◆ **Reading text**:
----------------------------------------
Opinion
No. 24819.
April 6, 1925.
1. PARTNERSHIP. Every member of partnership can bind all partners by drawing or indorsing commercial paper; rule agreed on by commercial partnership differing from commercial law of their state does not affect third persons having no knowledge thereof.
Under the commercial law of Louisiana every member of a commercial partnership can bind all the partners by drawing or indorsing commercial paper, and a different rule agreed upon among commercial partners would not affect third persons having no knowledge of such an agreement.
2. PARTNERSHIP. Complainant alleging execution of note by partners held entitled to recover an proof of execution by one partner.
Complainant by his bill sought judgment on a promissory note against two defendants alleging that the note was executed by both of the defendants; the proof showed that the defendants were doing business as a commercial partnership under the laws of Louisiana, and only one of the defendants executed the note, the consideration of which was a partnership obligation, which under the laws of Louisiana was binding on the nonsigning partner as well as on the signing partner. Held: That complainant was entitled to recover; that there was no material variance between the allegations of the bill and the proof.
Appeal from chancery court of Warren county. Hon. E.N. THOMAS, Chancellor.
A.M. Bonelli, for appellant.
The facts show that the transaction was a partnership transaction, and that this appellee was a member of that partnership and that he was one of the parties who had bought this garage business.
Does it make any difference if Williams, the other partner, did not actually sign this note with his own hands? The liability of partners for partnership debts is clear. The law says he did sign this note if the note is a partnership note and for a partnership transaction, and holds him liable on the note. Under the law of Louisiana Williams and Case constituted a commercial partnership. The liability of commercial partners is settled by section 2872 of the Revised Civil Code of Louisiana.
In Cedar Rapids National Bank v. De Laneville, 6 Orleans App. (La.) 108, the court held that: "Where a partnership is of a commercial nature, either partner may draw, make, sign, endorse, accept, transfer, negotiate, and procure to be discounted promissory notes, bills of exchange and checks and other negotiable paper in the name and on the account of the partnership." H.K. Murray, for appellees.
There was no allegation in the bill concerning partnership; there was no prayer for relief in the bill relating thereto; the answer, necessarily, contained nothing with reference to it; and, of course, the final decree is silent as to any such claim. Appellant's counsel, in the court below, asked many irrelevant and impertinent questions concerning the relations of Case and Williams without any allegation in his bill of complaint upon which to base this testimony. 10 R.C.L. 541.
----------------------------------------
◆ **Required work**:
**A)** In the court opinion, which section of the Revised Civil Code of Louisiana settles the liability of commercial partners?
**B)** From the court opinion, repeat the passage that begins at the words "2. PARTNERSHIP. Complainant" and stops after the words "and the proof.".

◆ **Data excerpt**:
----------------------------------------
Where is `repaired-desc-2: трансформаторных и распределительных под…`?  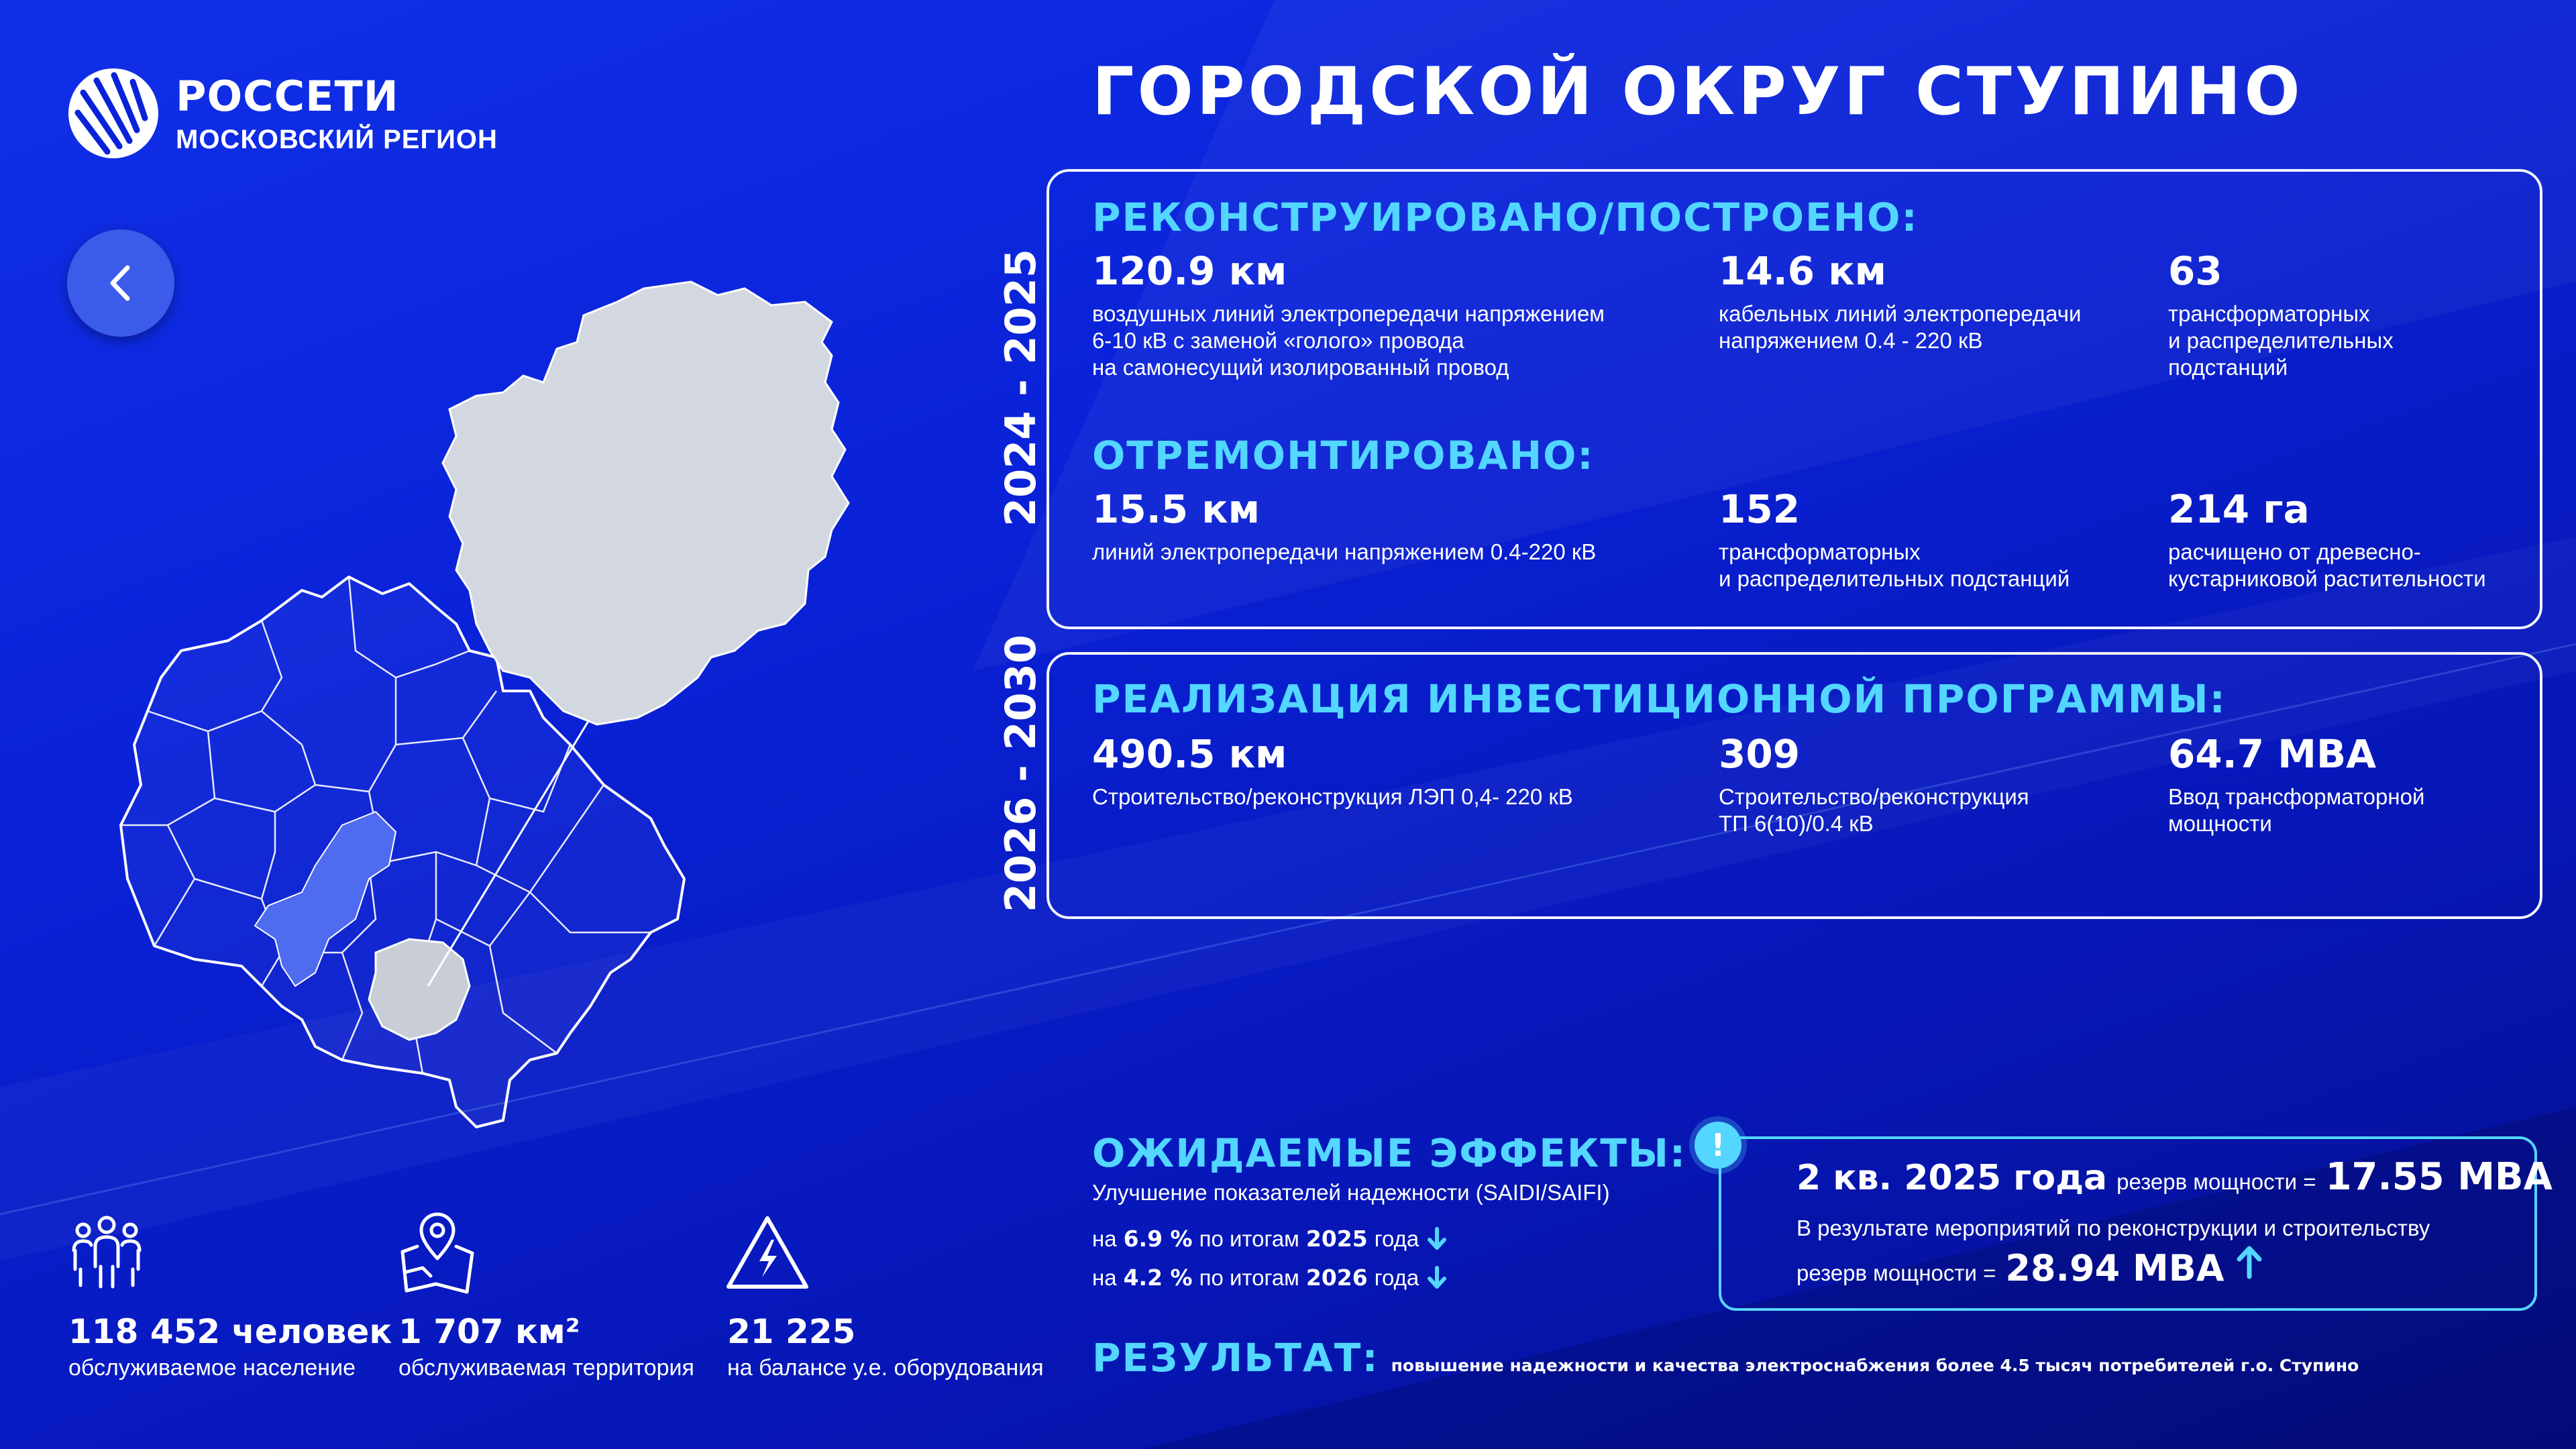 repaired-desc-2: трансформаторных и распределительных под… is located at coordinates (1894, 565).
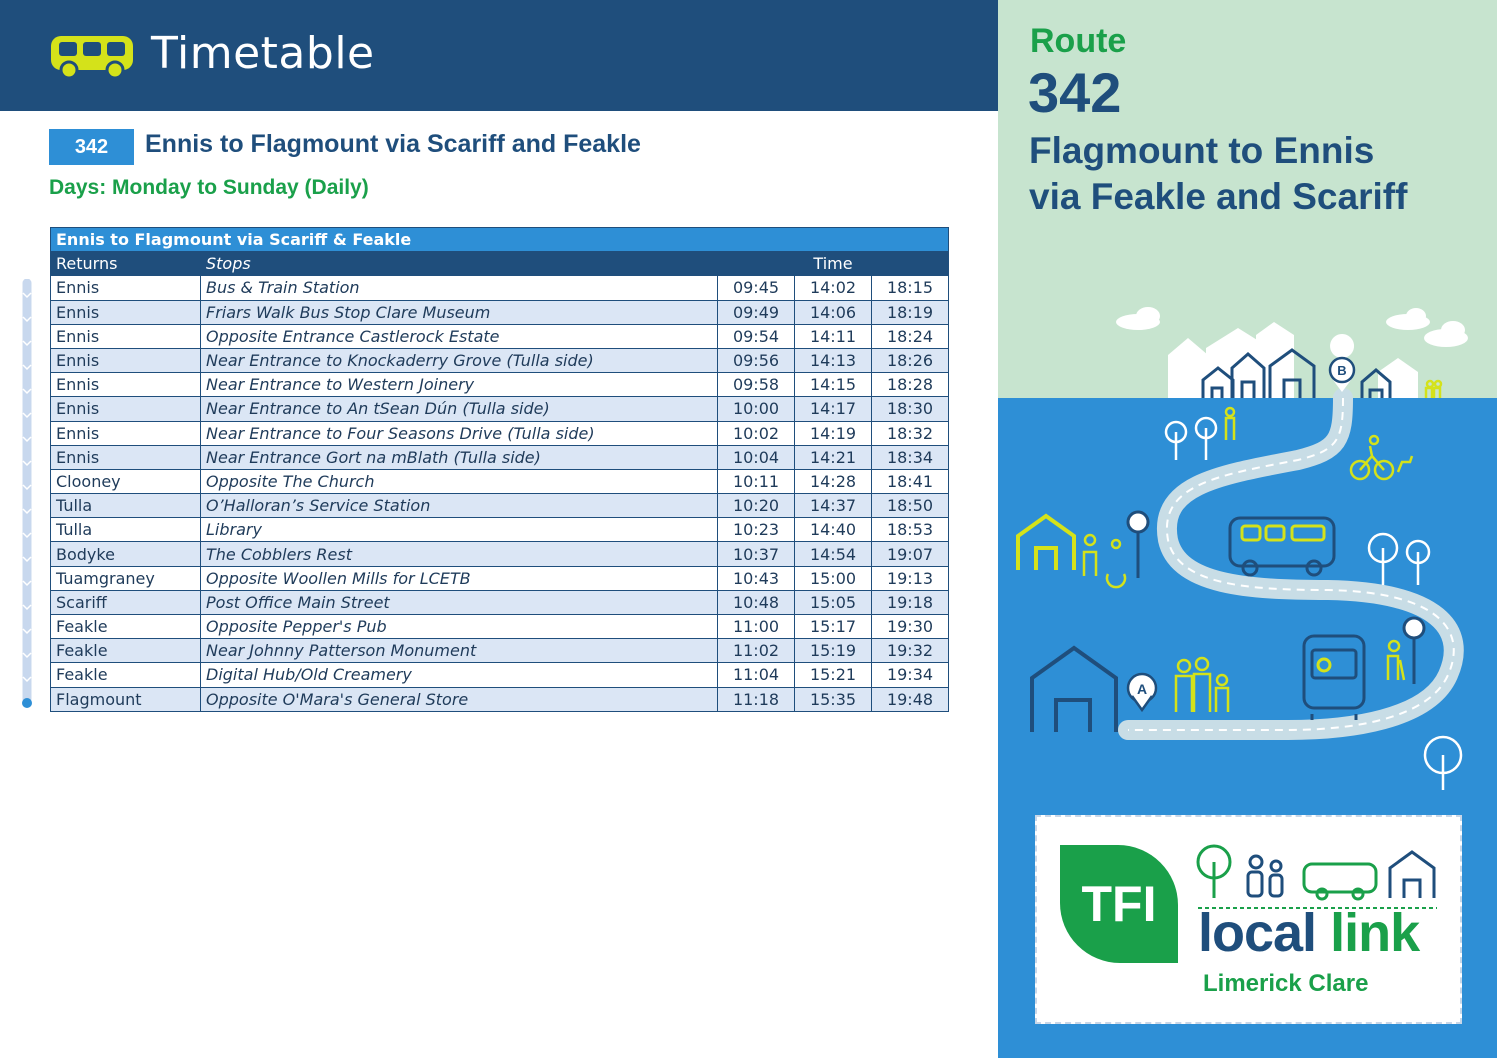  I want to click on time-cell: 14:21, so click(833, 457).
----------------------------------------
◆ **Answers to the problems**:
**A)** Section 2872.

**B)**
2. PARTNERSHIP. Complainant alleging execution of note by partners held entitled to recover an proof of execution by one partner.
Complainant by his bill sought judgment on a promissory note against two defendants alleging that the note was executed by both of the defendants; the proof showed that the defendants were doing business as a commercial partnership under the laws of Louisiana, and only one of the defendants executed the note, the consideration of which was a partnership obligation, which under the laws of Louisiana was binding on the nonsigning partner as well as on the signing partner. Held: That complainant was entitled to recover; that there was no material variance between the allegations of the bill and the proof.